My landlady ignores a growing termite problem. Sometimes I find the edges of my law books nibbled to delicate lace. Tiny holographic wings and chewed husks of miniature princes decorate my desk. When I got back to Los Angeles from Christmas break, I found your marriage proposal waiting for me. The termites tasted your words before I did. Little pin pricks interspersed a stellar punctuation across your message, a planetarium I could hold in my hands; a miniature horoscope to decide my fate. Parts of the message were missing, forcing me to guess at the meaning.
After I read your immodest proposal, I concluded that you are in love with the woman I used to be, not the woman I am now.
I pondered your ultimatum. This conflict always underscored our love. If we commit to one another, in whose world will we live?

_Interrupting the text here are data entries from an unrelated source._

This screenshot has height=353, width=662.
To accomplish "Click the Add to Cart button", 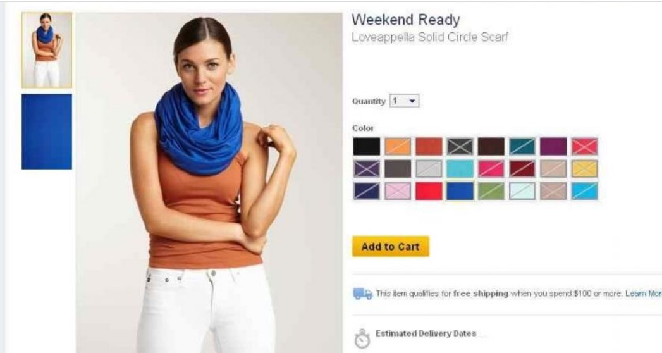I will tap(391, 247).
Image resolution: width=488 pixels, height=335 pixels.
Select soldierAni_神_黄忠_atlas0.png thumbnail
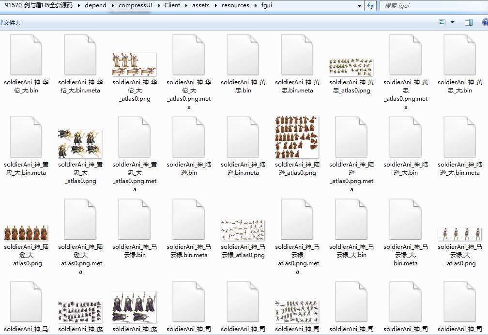(x=351, y=67)
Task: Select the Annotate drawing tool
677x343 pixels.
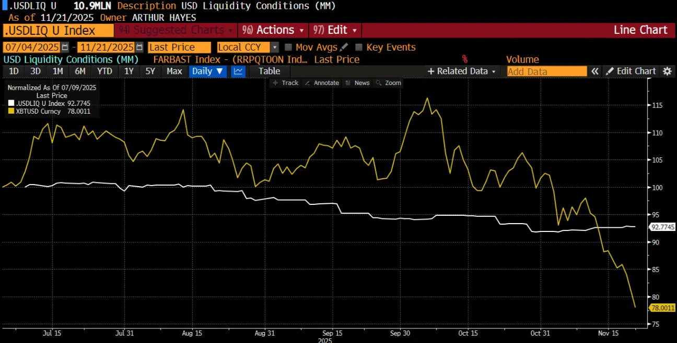Action: (322, 83)
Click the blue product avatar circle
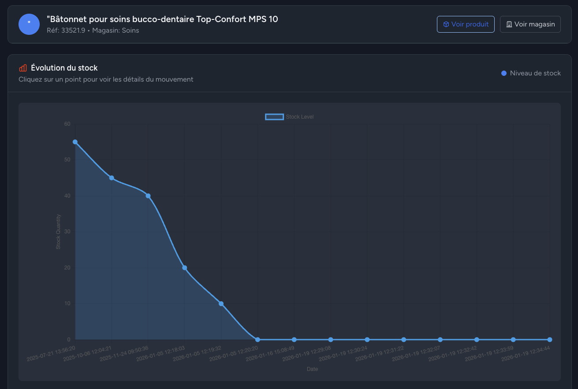Screen dimensions: 578x389 pyautogui.click(x=29, y=24)
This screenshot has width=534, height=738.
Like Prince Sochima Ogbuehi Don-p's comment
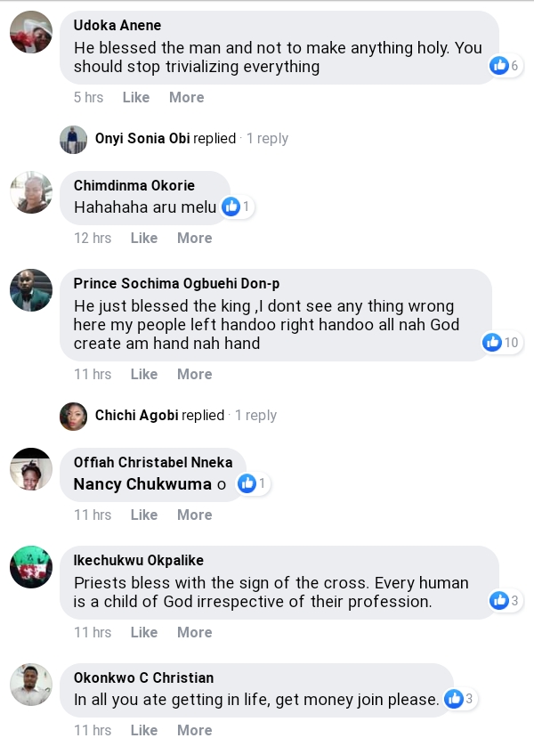point(143,374)
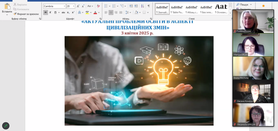Click the Increase Indent icon
This screenshot has height=131, width=278.
(136, 6)
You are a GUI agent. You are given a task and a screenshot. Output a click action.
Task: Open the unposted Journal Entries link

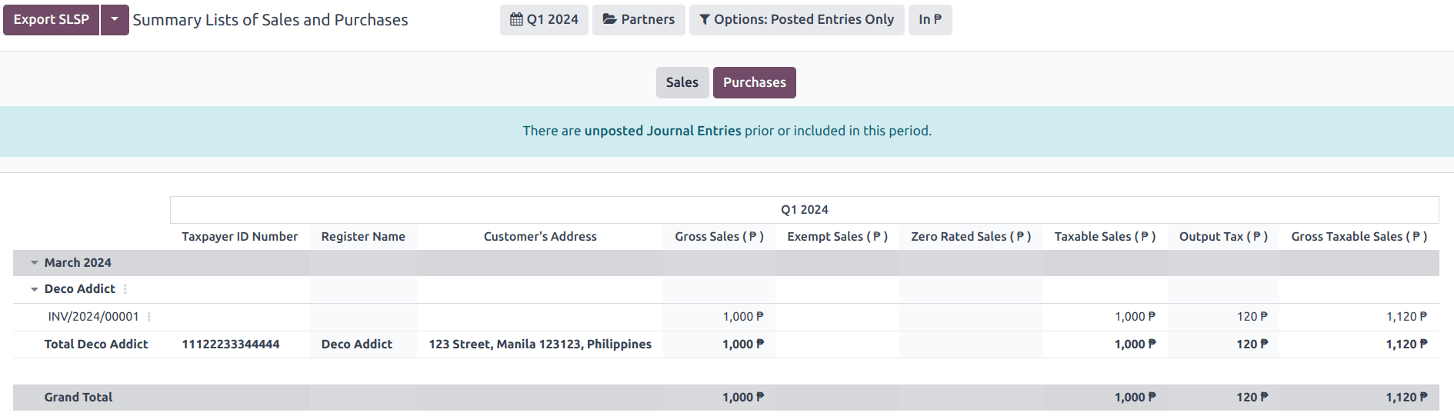click(662, 131)
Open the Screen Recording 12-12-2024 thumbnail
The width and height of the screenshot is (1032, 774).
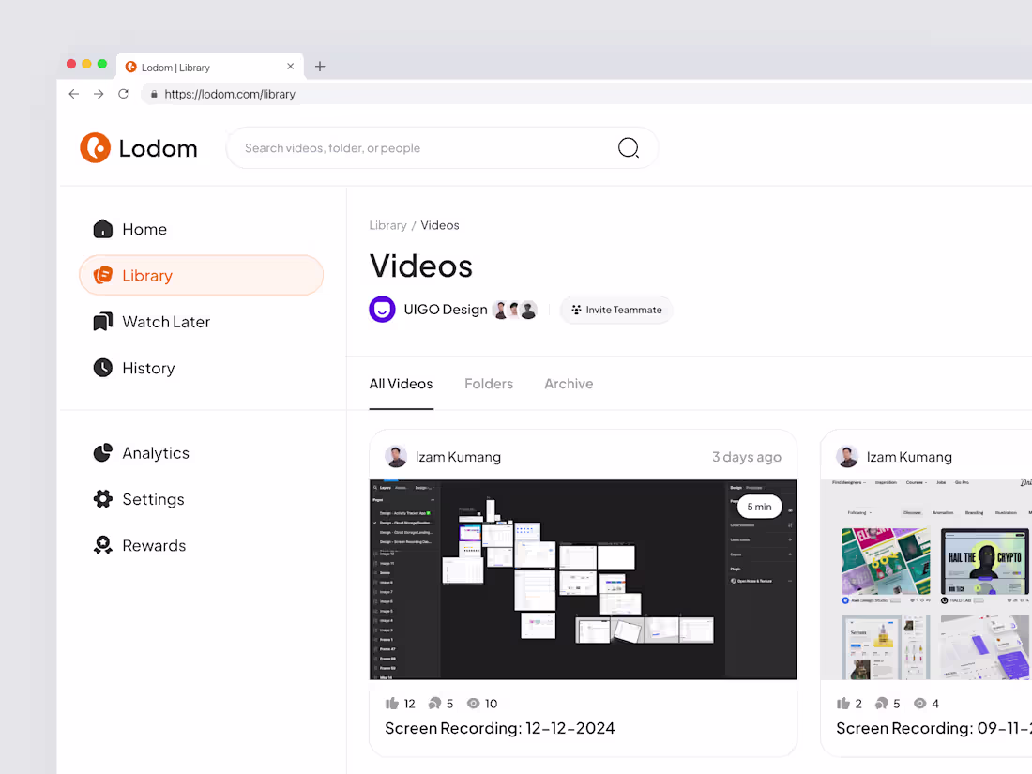tap(583, 579)
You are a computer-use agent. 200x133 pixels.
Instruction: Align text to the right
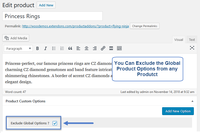tap(95, 48)
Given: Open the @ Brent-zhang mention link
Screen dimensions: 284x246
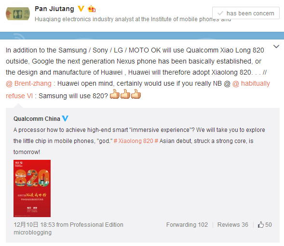Looking at the screenshot, I should 28,84.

I found one of the bottles of Dulcet Lyre that have mysteriously appeared of late in my apartment and poured myself a drink without hesitation. Certain circumstances require intoxication, even on the part of the reformed.

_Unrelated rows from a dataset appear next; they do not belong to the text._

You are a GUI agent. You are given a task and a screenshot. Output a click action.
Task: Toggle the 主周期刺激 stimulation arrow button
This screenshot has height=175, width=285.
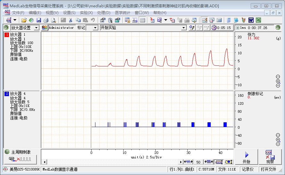(7, 152)
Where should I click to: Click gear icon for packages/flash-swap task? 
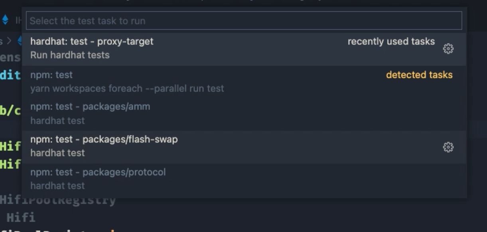click(448, 147)
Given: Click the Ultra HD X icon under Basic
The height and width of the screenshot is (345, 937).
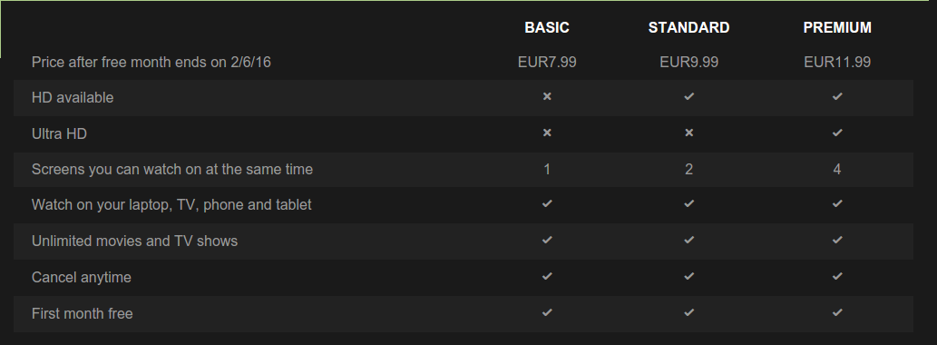Looking at the screenshot, I should 547,133.
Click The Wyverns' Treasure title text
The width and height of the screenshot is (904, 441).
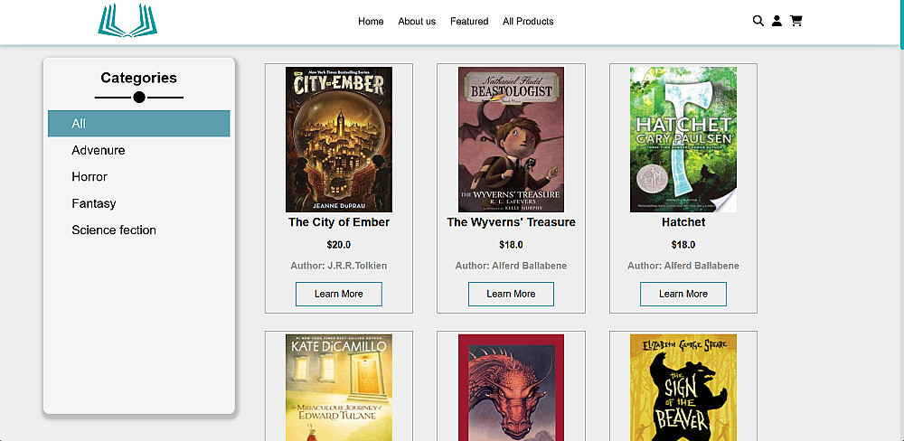pyautogui.click(x=511, y=222)
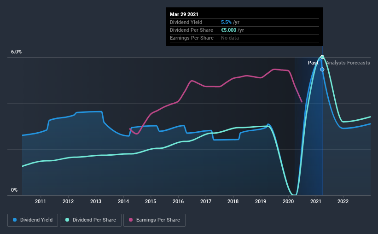
Task: Click the Mar 29 2021 tooltip header
Action: (x=184, y=14)
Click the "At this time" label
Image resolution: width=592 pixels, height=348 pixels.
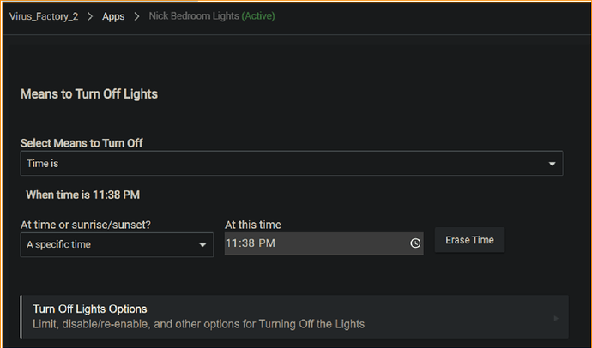[x=253, y=225]
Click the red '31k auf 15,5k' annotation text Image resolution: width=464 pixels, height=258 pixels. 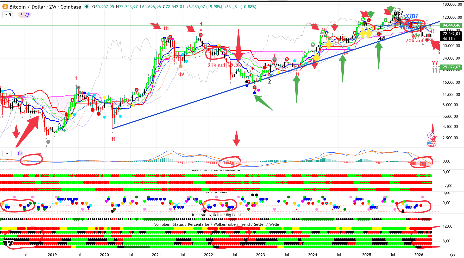tap(224, 65)
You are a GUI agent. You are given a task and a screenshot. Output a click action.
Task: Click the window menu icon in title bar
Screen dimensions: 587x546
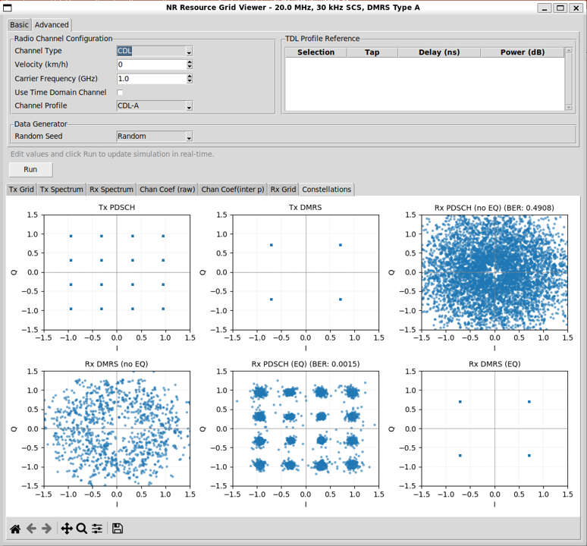pos(8,8)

I was shocked by your offer, shocked by demands you would make of me. Perhaps what shocked me the most was my own indecision. Can the old Phoenix be resurrected?

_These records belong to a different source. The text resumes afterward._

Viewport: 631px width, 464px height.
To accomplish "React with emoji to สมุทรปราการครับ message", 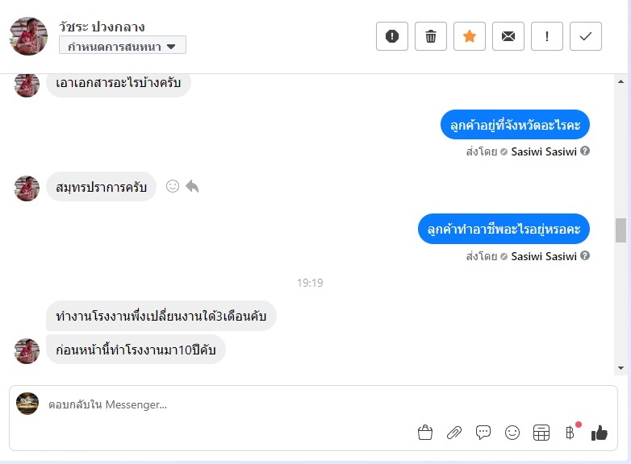I will tap(172, 186).
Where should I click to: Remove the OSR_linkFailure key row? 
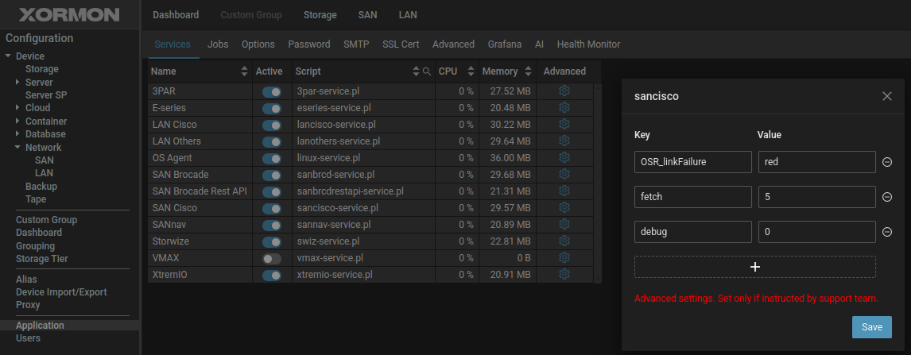(887, 162)
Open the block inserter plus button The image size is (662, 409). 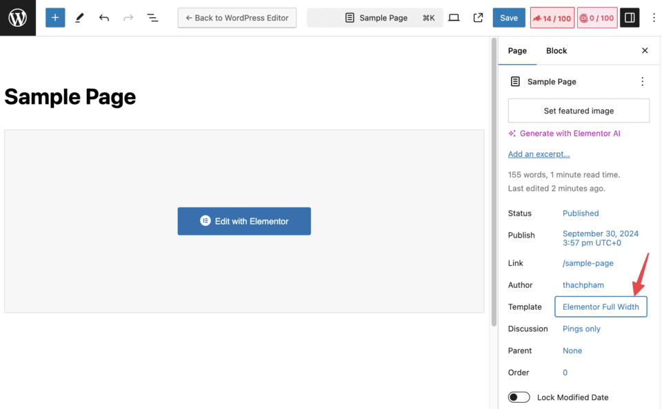(x=55, y=18)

So have I waited too long? Have I lost you?
Didn’t you stop to think about the timing of your indecent proposal, your ultimatum to me, Die Smiling? Didn’t it occur to you that I might not be in Los Angeles? The week between Christmas and New Years universally coincides with Winter break.
There were two occasions in the past when I was confronted with an important decision about how to deal with you, Die. On both those occasions, I feared that whatever destiny I would meet would be the product of appetite, rather than reason. On both those occasions, I reached out to Jay to alleviate whatever base needs drove me to act impulsively. The first of those two occasions was on the road to Lovehollow, that day in June now preserved in our art. The second occasion took place in Hightstown. Both occasions had terrible, far reaching consequences.
Despite the lessons of those two episodes, I reached out to John Holmes in the same way I had reached out to Jay, and for the same reasons, and with the same disastrous results.
I did not seriously think you would act on your ultimatum. I was counting on the timing of your one week deadline, on your playing against the odds that I would not receive your letter in time to respond. But the truth of the matter is, and I must now recant the one small fib I told earlier in this letter, the truth is, I had not gone back to Boston during Winter Break. I was here, in Los Angeles.
In my heart, I believed I could set things right between us by confessing the circumstances of my betrayal, even though the confession was long overdue. In my heart, I thought this confession would undo years of harm, and that you would be willing to make any sacrifices I required of you.
During passing fits of rationality, I tried to console myself, insisting that the ghost I kept seeing was a mere metaphor, a message from the deepest fathoms of my subconscious, that the aspect of Jay’s ghost which actually haunted our love was in fact your jealousy, your inability to forgive me for that one indiscretion, and my inability to forgive you for not forgiving me. I told myself our screenplay served as a kind of séance to rouse and exorcize this ghost.
That is what I wished to believe, that my nightmares were symbols and not literal truths. But now I don’t know… I just don’t know…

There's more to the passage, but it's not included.